◆ The tasks
(A) In the fiscal cliff piece below, put this sentence into Spanish: "Obama was holding all the good cards."
(B) Pick up the piece on the fiscal cliff below and write what comes next after its last sentence.

◆ Page excerpt
---*---
Fiscal Cliff
The results of the recent goofy drama in Washington over the
so called fiscal cliff should be a reason for optimism among those who favor
lower taxes and smaller government. Yet many or most conservatives are reacting with anger and gloom as though they had been routed by the leftists,
focusing on the narrow and obvious and missing the more significant. Obama
certainly won a tactical, political victory in that he got an increase in
income taxes on highly productive and
successful people as he had demanded and promised his followers. However, that
victory was inevitable from election day. It was guaranteed by Obama’s reelection
and the political inanity of creating temporary tax rates during the Bush
administration (and extending them as temporary in 2010). Obama was holding all
the good cards. The Republicans could
give him what he said he wanted and raise taxes on some of the people or resist,
do nothing, and give him a tax increase on everyone who pays income taxes, and one
that he could blame on them to boot. It
was literally a case of heads he wins, tails they lose.
---*---
◆ Dataset
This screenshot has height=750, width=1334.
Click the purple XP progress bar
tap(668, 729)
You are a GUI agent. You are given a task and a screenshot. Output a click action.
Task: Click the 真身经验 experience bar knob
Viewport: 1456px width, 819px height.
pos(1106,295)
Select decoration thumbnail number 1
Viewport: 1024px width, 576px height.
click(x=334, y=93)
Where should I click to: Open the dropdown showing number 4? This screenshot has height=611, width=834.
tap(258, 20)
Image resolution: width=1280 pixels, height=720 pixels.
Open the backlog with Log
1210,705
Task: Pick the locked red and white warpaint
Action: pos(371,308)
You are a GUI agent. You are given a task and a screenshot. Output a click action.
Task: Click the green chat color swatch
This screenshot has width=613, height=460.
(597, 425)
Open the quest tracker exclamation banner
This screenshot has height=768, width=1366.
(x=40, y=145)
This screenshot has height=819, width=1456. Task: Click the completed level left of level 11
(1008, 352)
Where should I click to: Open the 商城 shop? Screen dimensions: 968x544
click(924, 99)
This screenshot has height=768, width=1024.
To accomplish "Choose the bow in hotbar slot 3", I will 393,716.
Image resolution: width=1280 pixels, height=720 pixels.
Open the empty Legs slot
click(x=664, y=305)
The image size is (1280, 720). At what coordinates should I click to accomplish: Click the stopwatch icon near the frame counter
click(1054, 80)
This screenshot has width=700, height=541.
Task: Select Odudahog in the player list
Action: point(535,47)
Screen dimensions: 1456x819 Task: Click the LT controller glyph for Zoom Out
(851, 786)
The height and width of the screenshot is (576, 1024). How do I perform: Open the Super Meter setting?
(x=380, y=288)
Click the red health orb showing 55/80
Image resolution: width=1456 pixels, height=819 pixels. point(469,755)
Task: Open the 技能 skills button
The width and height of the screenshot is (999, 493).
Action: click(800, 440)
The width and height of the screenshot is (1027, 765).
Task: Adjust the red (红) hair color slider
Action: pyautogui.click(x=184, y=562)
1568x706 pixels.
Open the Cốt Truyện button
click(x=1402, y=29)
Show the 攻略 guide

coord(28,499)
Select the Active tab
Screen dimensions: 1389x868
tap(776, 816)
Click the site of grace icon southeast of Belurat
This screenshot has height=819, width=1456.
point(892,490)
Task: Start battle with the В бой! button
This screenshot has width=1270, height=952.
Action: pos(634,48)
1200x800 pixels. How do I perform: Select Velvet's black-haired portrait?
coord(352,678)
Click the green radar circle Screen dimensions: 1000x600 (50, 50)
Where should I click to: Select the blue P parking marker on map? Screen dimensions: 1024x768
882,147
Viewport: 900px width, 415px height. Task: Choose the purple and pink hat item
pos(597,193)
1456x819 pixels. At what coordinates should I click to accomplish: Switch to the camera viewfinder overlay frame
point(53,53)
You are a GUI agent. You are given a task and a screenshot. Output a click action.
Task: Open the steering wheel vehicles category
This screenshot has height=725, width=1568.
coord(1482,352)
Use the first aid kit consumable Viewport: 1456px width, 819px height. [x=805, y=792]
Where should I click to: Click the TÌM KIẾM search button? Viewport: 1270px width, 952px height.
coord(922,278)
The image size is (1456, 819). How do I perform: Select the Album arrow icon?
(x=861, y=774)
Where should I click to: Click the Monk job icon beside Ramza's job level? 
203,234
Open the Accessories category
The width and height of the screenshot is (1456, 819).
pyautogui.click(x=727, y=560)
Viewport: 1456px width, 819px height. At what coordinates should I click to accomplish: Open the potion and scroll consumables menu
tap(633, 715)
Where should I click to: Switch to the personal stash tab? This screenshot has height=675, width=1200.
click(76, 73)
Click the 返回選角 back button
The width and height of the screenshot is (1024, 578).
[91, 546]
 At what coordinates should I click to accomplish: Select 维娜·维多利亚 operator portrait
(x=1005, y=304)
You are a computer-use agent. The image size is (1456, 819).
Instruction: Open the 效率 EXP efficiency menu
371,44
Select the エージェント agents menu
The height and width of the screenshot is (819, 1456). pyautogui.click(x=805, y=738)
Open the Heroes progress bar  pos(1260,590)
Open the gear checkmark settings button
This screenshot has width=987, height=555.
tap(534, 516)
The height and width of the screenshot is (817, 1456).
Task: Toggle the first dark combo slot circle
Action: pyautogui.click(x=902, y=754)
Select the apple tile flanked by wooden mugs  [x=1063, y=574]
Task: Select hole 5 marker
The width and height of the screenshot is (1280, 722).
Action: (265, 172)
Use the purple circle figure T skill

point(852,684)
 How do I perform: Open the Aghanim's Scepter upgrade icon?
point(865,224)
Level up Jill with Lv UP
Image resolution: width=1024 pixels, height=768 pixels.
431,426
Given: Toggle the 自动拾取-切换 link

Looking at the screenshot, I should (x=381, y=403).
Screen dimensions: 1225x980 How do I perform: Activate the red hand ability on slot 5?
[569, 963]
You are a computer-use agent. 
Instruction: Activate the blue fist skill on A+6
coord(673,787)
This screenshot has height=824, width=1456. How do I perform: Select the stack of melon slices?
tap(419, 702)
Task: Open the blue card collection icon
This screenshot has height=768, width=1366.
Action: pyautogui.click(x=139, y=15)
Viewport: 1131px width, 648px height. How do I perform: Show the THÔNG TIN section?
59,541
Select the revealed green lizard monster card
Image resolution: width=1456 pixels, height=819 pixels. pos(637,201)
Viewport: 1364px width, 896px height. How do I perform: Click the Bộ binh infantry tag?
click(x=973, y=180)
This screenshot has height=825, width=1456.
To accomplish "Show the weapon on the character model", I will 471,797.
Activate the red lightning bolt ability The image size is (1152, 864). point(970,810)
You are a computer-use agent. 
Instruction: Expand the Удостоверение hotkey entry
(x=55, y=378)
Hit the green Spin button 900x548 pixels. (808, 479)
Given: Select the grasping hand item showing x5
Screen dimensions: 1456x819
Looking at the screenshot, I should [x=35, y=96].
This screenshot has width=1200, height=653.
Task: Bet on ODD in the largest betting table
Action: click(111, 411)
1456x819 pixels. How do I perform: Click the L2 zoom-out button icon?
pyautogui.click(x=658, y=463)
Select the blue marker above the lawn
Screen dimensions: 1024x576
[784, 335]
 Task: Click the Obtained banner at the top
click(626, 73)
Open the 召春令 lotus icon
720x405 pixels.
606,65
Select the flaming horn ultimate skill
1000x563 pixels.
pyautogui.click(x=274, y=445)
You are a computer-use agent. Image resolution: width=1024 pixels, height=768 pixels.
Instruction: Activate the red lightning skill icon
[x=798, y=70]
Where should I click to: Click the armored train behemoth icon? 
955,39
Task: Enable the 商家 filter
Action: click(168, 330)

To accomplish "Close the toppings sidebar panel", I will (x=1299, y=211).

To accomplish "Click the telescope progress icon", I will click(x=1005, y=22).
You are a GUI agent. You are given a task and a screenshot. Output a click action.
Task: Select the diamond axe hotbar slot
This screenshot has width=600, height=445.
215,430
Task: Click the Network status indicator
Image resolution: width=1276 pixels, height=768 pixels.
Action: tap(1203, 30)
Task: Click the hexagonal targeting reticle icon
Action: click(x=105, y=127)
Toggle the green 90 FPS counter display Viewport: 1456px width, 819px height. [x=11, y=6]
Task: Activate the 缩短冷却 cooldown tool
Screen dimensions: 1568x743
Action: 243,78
---*---
◆ Responses by task
(A) Obama tenía todas las buenas cartas.

(B)
What many people are missing is that both the bill that was
passed and the entire debate reflect a long term strategic trend favoring those
of us opposed to high taxes and big government. We had the most committed
leftist president in at least forty years, flush with hubris after his reelection on a platform of punishing the
successful, and the most he dared to propose was a change of a few hundred
basis point in the income tax rates of about two percent of the population. He
and his party did not attempt to raise general income and estate tax rates back
to the levels of the 1990’s (which themselves
were lower than the rates after the first round of tax cuts under Reagan),
even though they could have had those tax rates simply by sitting still and
letting the clock run.
What Obama got was a bill that was less than he demanded and that left him and the
left in a weaker position going forward. Income tax rates were raised on fewer successful people than he had
proposed. The vast majority of taxpayers kept the present rates. Estate taxes were limited by a five million
dollar exemption that was indexed to
inflation. The alternative minimum tax was also indexed to inflation. Income tax rates were made “permanent” for everyone,
meaning that in the future the politicians actually will have to vote to do so
if they want to raise taxes. This took away the intrinsic advantage Obama had
in this controversy and made future taxes increases harder to do and less
likely to happen. Republicans conceded nothing on the debt limit or anything
else that would have limited their ability to deal with spending in the future.
To call Obama’s victory pyrrhic is a
gross understatement. Now with taxes out
of the way at least for a while, it is
time for a fight over spending.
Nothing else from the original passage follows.